-- GIVEN INFORMATION follows --
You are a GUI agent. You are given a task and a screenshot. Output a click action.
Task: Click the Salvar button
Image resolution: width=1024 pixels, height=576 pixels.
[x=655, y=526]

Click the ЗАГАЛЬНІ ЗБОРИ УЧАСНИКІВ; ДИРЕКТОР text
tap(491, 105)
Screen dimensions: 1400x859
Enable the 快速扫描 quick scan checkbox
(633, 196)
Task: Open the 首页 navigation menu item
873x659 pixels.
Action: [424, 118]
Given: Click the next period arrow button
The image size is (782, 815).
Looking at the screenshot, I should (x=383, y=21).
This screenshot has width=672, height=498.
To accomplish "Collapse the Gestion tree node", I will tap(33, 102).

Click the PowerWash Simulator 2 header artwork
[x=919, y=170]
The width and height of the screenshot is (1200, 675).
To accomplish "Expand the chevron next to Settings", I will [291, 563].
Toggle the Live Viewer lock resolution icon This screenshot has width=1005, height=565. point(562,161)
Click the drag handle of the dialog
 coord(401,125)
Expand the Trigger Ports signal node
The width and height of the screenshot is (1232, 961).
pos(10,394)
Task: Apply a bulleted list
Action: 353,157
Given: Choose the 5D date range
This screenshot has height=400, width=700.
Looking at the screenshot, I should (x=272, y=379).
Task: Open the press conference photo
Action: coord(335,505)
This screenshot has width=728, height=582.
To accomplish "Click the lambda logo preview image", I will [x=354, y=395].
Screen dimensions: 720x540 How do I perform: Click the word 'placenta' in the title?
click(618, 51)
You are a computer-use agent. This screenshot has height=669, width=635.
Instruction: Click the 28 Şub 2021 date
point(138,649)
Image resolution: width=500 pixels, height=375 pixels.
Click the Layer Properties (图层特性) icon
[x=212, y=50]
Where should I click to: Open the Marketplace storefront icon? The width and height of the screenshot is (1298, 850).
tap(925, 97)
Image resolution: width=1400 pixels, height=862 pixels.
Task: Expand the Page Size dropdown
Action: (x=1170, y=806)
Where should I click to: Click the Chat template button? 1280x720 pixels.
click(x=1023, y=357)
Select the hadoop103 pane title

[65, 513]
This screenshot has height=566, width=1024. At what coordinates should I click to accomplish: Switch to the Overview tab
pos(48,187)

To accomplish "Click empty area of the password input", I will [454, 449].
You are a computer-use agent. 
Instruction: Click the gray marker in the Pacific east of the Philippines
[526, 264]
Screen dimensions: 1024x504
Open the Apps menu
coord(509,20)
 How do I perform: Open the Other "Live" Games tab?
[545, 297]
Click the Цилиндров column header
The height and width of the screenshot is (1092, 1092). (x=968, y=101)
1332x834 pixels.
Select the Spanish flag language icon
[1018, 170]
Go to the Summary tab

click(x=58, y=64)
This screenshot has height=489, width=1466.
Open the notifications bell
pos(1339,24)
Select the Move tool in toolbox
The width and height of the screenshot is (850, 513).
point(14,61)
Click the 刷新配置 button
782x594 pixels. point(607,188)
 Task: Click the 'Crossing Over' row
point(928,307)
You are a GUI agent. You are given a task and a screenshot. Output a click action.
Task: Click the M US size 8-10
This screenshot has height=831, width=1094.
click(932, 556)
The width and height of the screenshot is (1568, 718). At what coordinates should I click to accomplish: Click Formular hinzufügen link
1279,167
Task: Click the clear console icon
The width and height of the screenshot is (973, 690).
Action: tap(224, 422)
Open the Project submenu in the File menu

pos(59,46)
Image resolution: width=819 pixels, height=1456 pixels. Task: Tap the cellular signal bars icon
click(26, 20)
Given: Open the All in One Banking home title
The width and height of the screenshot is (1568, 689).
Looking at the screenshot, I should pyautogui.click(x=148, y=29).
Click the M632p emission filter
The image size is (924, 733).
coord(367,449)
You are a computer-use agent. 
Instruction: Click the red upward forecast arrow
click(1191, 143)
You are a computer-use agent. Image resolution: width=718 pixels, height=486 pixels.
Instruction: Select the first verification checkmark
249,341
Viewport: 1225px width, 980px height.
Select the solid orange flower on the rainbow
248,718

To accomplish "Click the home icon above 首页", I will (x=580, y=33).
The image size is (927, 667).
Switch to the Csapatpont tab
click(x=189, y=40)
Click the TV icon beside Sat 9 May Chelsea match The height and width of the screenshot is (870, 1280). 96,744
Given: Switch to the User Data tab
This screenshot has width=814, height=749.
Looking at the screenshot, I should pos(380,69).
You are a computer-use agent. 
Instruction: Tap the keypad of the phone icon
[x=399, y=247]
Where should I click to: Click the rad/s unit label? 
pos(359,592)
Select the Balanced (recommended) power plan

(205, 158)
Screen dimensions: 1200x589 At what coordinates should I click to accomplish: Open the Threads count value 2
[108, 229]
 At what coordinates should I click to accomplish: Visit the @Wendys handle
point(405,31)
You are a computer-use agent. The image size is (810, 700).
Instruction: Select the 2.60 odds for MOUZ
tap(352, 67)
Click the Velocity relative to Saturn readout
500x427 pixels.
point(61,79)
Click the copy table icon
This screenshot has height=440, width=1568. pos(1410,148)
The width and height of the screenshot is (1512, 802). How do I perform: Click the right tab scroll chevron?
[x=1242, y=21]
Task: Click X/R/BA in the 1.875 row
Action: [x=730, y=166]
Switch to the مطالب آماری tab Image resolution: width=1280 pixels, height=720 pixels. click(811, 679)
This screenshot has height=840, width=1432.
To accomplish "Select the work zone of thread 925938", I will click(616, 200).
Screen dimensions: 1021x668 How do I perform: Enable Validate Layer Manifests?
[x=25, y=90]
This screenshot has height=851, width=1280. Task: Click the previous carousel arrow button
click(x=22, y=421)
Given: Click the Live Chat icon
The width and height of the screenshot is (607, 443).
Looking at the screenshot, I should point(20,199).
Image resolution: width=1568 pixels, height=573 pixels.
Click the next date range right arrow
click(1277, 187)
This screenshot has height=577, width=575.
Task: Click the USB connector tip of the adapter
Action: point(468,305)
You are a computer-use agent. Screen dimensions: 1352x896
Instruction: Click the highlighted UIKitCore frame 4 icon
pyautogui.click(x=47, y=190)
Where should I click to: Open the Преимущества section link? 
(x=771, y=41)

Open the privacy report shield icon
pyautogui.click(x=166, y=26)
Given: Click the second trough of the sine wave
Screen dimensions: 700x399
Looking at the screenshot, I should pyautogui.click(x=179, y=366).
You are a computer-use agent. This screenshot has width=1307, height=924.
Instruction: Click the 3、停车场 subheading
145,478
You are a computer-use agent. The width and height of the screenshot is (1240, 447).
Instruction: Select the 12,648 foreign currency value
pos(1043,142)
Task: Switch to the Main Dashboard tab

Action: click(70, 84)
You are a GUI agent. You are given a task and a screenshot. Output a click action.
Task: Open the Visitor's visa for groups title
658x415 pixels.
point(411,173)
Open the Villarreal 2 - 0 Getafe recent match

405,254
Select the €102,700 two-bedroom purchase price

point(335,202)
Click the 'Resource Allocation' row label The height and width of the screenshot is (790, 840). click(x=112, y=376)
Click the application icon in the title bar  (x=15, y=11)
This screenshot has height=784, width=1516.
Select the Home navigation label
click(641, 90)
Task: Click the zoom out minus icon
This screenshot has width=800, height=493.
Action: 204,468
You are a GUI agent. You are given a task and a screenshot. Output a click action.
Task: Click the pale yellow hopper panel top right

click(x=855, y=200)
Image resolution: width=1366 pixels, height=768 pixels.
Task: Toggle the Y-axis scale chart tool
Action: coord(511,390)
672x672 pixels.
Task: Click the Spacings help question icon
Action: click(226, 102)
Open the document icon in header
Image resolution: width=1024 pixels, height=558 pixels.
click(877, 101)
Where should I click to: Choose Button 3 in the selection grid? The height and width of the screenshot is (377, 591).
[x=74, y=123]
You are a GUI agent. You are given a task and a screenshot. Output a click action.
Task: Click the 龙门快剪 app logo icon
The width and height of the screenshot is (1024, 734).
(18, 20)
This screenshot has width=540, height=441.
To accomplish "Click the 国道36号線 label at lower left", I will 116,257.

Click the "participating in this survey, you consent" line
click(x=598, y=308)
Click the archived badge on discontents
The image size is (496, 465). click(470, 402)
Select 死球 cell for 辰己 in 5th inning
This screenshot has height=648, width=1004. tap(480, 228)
-- GIVEN INFORMATION concluded --
**WHAT THE EXERCISE ASKS**
Your answer should consist of the lines above that hold the word "logo", copied exactly.

**RESULT OF THIS EXERCISE**
To accomplish "Click the lambda logo preview image", I will [x=354, y=395].
Task: Click the 龙门快剪 app logo icon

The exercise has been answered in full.